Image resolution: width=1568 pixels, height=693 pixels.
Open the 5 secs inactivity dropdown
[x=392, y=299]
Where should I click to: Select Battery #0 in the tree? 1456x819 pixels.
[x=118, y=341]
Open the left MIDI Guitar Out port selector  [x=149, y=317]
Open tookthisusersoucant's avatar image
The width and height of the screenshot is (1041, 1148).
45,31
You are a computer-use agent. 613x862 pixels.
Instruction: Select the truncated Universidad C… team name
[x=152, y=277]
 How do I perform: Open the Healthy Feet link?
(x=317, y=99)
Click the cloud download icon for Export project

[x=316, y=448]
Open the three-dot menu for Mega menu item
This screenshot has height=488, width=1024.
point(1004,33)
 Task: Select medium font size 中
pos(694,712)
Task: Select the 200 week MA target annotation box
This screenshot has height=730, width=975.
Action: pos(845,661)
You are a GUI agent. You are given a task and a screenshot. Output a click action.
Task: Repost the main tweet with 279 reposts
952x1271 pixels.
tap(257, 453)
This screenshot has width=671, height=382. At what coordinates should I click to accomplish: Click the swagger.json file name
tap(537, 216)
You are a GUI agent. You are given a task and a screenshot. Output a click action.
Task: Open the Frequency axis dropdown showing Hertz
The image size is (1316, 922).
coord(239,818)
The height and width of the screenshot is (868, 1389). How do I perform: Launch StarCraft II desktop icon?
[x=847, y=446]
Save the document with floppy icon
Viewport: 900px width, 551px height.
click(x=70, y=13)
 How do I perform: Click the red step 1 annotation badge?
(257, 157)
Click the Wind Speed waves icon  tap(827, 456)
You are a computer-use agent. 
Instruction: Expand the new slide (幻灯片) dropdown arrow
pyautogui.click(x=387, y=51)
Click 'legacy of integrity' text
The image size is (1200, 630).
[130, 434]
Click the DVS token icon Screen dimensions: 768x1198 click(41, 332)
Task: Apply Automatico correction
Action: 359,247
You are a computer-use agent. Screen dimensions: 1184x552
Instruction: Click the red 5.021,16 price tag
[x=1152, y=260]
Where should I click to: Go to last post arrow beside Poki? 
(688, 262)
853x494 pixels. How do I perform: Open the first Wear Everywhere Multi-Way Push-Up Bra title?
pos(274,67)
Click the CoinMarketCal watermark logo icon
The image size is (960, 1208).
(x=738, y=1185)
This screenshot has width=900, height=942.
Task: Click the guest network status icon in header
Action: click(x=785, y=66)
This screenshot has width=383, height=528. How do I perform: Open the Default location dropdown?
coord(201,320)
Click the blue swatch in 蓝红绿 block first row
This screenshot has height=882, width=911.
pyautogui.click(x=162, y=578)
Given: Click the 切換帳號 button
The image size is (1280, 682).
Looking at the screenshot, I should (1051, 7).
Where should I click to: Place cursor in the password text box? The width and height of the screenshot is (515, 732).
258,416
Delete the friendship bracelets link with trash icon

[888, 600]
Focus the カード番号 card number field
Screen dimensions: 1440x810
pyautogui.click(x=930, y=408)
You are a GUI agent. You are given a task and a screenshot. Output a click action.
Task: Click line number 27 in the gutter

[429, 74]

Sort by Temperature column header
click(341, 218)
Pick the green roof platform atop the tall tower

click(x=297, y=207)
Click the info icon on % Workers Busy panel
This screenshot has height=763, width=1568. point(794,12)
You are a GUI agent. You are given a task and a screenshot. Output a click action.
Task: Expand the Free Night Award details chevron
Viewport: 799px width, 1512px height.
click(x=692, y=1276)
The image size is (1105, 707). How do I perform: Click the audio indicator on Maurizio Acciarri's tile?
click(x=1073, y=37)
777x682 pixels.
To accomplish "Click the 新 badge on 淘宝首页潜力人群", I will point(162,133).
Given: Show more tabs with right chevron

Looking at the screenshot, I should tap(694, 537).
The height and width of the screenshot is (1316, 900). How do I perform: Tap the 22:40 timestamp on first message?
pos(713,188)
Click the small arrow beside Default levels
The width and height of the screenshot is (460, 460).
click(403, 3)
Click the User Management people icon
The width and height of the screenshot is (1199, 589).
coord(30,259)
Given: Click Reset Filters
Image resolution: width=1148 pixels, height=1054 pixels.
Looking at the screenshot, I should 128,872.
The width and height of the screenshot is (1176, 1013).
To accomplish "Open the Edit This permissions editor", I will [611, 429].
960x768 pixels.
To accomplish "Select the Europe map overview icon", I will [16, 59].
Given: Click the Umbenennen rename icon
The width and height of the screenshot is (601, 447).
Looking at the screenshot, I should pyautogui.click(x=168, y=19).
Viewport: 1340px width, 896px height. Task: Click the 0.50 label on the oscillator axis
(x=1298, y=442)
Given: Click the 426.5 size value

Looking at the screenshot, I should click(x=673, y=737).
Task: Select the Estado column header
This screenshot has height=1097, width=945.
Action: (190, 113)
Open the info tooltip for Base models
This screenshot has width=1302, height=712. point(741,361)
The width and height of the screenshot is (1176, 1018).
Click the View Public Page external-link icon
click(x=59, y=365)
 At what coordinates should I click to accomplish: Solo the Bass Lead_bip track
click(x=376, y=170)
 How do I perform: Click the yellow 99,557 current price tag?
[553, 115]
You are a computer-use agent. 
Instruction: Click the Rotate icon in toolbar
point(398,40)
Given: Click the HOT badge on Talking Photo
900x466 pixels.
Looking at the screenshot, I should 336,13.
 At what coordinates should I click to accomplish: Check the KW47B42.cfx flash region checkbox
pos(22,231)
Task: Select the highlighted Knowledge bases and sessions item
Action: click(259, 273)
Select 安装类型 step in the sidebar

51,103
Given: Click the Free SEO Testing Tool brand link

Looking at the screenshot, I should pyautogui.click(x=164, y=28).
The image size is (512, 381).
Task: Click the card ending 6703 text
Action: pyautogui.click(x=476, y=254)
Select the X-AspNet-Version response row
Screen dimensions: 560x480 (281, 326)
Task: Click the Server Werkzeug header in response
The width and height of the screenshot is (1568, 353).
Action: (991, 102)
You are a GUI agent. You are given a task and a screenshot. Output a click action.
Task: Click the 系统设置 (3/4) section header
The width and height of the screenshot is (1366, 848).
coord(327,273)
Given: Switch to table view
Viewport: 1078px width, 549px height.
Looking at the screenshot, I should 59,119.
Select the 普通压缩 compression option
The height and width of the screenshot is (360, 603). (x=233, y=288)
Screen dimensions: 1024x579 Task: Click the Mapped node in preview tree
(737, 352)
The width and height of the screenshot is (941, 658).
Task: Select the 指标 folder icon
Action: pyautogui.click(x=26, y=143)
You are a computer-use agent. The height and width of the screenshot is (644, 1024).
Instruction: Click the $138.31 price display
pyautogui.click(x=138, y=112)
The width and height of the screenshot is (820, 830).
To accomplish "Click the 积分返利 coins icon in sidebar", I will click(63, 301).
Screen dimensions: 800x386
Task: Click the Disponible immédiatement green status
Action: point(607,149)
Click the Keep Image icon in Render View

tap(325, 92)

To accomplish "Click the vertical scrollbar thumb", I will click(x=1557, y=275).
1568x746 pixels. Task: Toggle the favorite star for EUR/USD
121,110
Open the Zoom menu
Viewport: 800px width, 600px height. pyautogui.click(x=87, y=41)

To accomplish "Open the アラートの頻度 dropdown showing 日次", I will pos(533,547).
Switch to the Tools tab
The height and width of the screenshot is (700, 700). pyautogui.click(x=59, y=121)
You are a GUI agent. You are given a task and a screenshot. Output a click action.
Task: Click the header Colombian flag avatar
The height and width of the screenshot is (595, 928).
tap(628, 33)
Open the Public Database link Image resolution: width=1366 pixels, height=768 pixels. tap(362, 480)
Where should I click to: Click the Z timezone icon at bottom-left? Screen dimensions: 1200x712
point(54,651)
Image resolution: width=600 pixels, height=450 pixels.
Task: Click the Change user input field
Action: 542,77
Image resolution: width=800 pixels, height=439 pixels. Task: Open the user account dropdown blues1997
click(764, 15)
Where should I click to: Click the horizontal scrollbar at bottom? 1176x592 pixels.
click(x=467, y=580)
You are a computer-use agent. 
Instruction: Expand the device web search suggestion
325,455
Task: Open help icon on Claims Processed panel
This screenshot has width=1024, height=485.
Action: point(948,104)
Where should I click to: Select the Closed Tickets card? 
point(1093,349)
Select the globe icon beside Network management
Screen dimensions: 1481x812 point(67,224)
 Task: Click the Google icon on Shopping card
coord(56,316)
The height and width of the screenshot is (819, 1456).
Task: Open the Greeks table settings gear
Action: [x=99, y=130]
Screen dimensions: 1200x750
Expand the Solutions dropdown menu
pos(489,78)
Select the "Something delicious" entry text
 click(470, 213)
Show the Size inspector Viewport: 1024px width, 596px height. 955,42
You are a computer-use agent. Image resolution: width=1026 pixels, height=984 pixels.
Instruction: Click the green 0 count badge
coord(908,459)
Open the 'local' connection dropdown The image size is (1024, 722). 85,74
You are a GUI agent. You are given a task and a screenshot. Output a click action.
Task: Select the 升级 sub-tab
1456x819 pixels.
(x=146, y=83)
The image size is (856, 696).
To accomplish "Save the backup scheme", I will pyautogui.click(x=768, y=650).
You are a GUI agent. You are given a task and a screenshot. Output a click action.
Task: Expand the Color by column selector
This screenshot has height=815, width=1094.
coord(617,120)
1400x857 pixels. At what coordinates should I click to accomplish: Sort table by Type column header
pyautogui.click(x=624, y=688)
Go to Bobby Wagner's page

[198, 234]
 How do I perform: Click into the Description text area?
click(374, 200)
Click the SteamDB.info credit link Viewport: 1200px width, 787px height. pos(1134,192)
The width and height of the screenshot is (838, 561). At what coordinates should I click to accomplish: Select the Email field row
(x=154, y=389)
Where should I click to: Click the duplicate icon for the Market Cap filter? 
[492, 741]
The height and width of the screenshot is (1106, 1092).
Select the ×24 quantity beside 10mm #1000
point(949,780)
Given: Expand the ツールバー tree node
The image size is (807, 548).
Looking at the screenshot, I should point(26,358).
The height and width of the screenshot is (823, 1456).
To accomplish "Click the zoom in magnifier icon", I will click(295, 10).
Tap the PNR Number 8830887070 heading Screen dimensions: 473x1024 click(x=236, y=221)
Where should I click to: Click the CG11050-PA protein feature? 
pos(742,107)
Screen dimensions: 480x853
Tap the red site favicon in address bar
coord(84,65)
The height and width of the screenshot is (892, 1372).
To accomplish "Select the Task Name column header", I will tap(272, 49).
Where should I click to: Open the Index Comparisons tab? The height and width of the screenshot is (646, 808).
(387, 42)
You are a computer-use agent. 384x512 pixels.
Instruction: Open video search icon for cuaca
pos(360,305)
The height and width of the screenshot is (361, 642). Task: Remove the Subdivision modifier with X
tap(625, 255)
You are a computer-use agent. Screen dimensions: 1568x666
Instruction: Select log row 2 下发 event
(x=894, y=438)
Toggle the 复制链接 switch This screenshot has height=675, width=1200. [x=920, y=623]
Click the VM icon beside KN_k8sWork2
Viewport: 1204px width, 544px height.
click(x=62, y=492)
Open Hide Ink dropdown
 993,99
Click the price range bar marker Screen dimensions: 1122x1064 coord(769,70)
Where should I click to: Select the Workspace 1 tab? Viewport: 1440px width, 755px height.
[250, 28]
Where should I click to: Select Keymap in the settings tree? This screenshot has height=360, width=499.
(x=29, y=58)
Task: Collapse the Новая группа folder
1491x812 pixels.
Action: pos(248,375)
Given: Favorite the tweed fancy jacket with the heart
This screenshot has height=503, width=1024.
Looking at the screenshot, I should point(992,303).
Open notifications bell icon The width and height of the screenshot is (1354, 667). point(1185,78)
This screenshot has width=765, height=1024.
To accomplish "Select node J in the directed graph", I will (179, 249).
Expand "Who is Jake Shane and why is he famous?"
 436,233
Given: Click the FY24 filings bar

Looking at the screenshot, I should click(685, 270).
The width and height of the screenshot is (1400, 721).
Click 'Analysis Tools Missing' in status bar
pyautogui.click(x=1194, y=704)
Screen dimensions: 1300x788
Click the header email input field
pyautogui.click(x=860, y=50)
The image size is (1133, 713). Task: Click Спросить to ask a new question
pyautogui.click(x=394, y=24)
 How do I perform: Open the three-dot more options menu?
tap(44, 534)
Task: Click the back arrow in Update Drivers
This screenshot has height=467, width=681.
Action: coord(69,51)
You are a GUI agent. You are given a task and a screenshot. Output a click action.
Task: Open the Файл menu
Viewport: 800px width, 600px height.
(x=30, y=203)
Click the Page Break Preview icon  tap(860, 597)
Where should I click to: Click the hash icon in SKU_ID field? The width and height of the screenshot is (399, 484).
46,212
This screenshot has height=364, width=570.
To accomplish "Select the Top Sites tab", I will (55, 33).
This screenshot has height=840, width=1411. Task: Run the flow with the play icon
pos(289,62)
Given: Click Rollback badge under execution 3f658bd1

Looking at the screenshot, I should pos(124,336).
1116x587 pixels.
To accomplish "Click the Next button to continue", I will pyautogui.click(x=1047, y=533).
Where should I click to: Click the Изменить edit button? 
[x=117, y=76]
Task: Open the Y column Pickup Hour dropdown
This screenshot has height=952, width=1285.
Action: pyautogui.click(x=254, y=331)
========
What is expected ::
Find and copy each line in the material above where the string "showing" occurs.

Solution for this exercise ::
Task: Open the Frequency axis dropdown showing Hertz
To accomplish "Open the アラートの頻度 dropdown showing 日次", I will pos(533,547).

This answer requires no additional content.